Written task: Transcribe the records from the start through the line containing "pyautogui.click(x=27, y=153)", including that line. Leave the pictures out of your answer.

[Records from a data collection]
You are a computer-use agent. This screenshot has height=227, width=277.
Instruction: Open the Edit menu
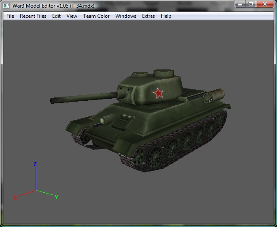click(56, 16)
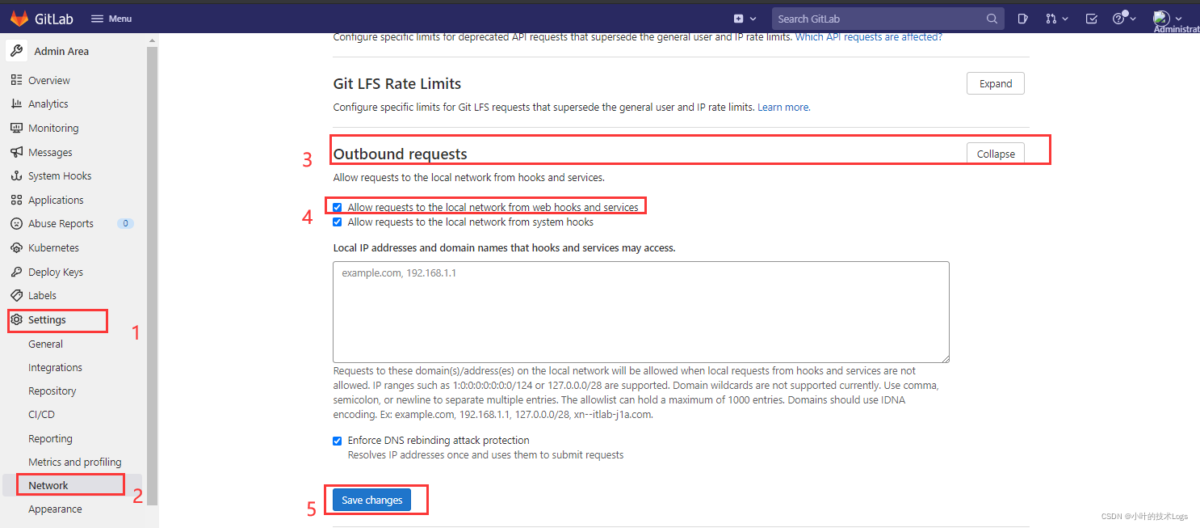
Task: Click the local IP addresses text area
Action: click(640, 312)
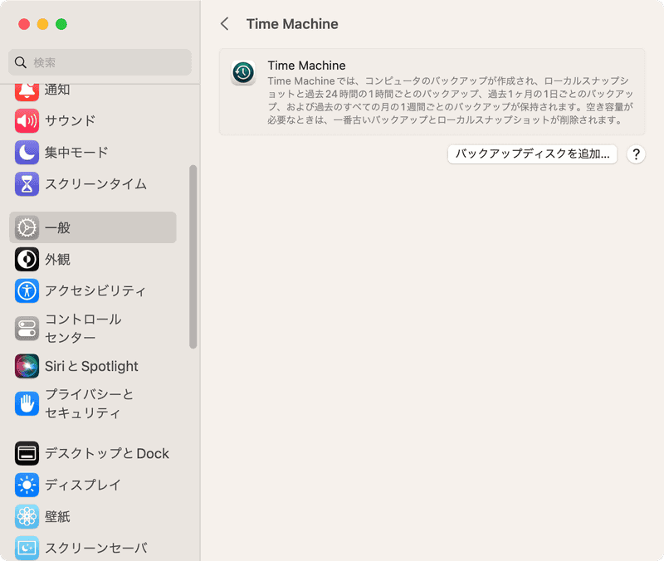Click the Focus mode (集中モード) moon icon
The image size is (664, 561).
pyautogui.click(x=27, y=153)
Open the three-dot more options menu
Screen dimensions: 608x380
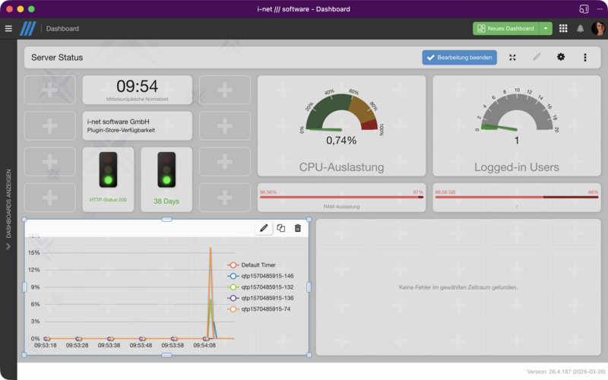coord(584,57)
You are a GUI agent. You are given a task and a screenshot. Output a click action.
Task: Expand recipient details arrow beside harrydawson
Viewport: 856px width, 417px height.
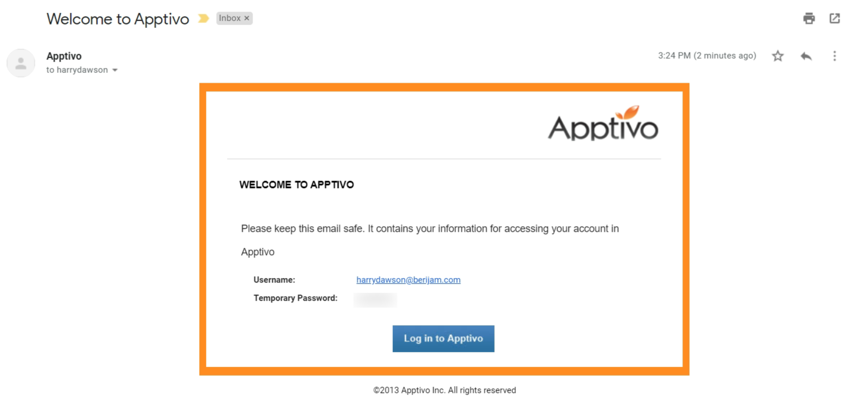[115, 70]
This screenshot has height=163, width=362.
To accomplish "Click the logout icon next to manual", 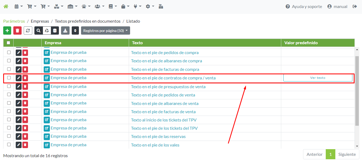I will pos(355,6).
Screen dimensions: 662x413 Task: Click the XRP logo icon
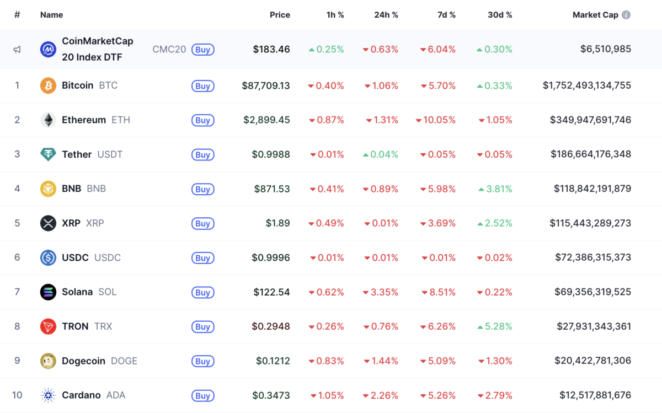[x=48, y=223]
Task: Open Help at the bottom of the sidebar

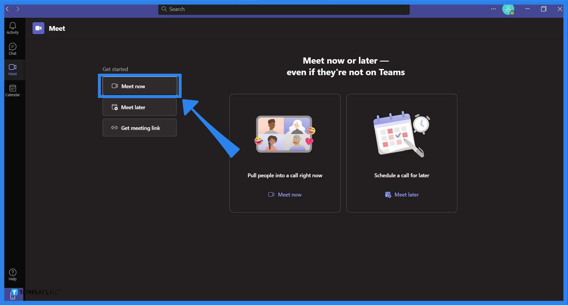Action: coord(12,273)
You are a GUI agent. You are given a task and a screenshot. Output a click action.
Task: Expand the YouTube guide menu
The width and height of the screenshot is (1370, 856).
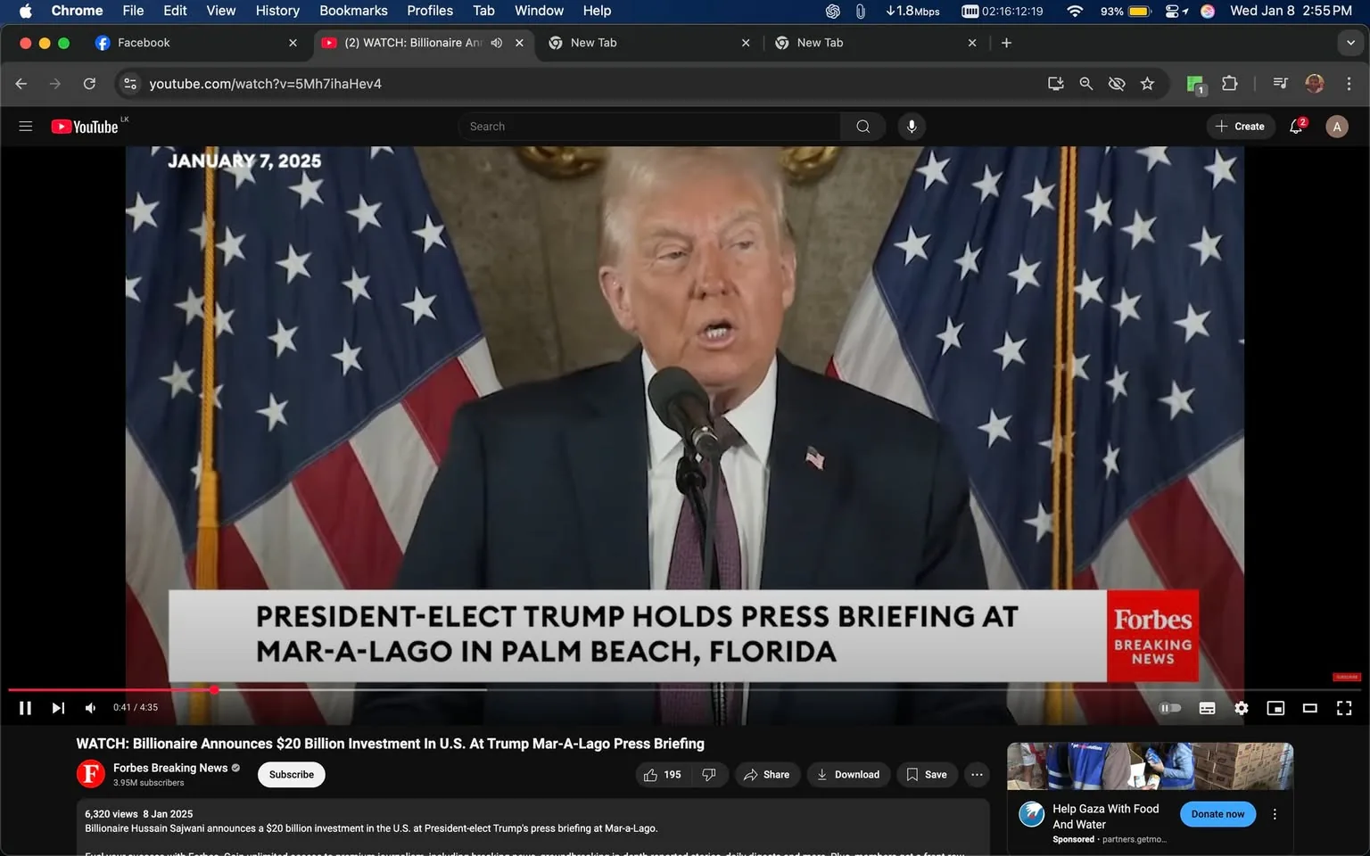(x=25, y=126)
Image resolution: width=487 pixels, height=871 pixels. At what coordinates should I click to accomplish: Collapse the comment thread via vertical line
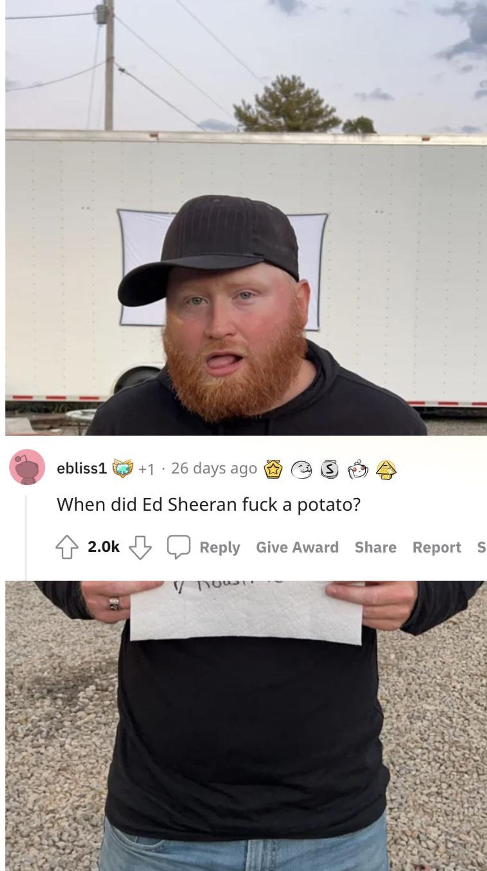coord(26,538)
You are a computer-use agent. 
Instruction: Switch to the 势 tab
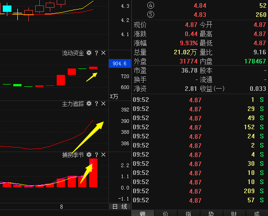[x=211, y=213]
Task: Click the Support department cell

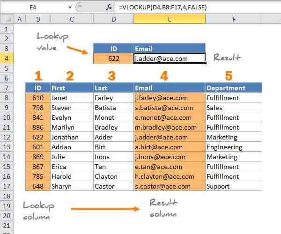Action: (233, 186)
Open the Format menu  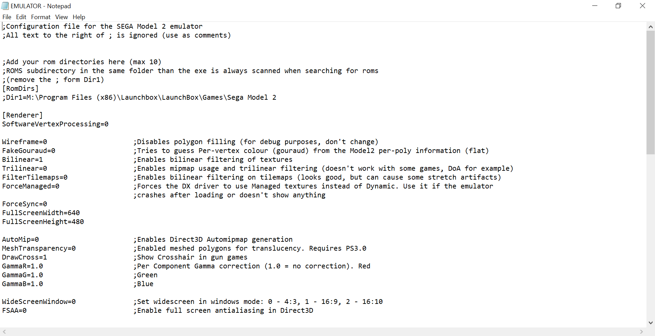41,17
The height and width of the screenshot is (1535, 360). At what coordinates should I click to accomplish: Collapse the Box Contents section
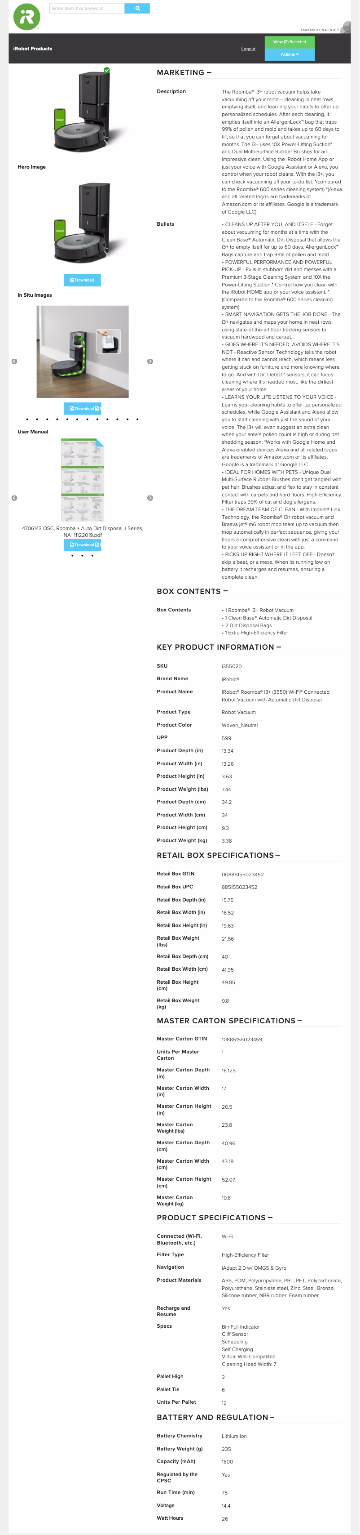tap(226, 591)
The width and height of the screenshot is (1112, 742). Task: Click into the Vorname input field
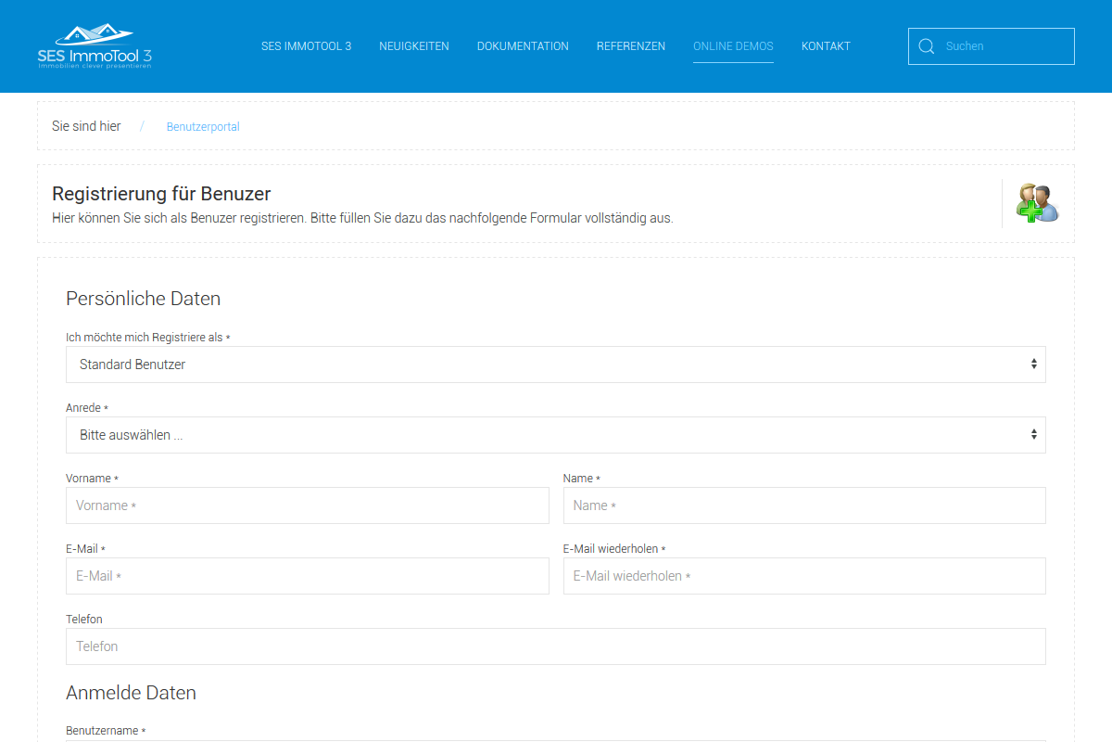click(308, 505)
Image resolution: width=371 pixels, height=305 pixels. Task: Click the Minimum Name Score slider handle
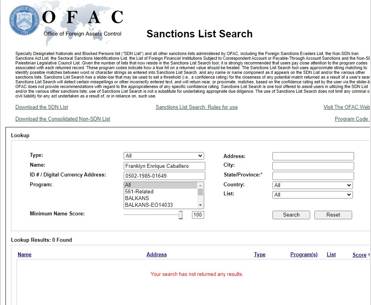pyautogui.click(x=181, y=215)
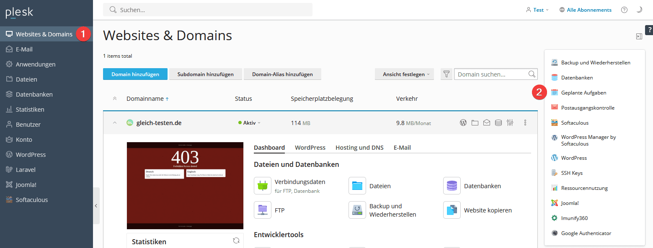
Task: Open the Ansicht festlegen dropdown
Action: tap(404, 74)
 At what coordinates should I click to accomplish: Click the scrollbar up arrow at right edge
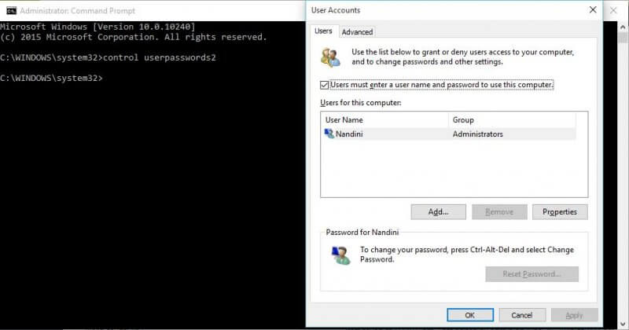[623, 28]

Response for this exercise:
You are a computer-use agent. This screenshot has height=227, width=277.
Instruction: Open the Edit menu
click(56, 16)
Task: Click the local IP addresses text area
Action: click(640, 312)
Click the Focus mode (集中モード) moon icon
The image size is (664, 561).
pyautogui.click(x=27, y=153)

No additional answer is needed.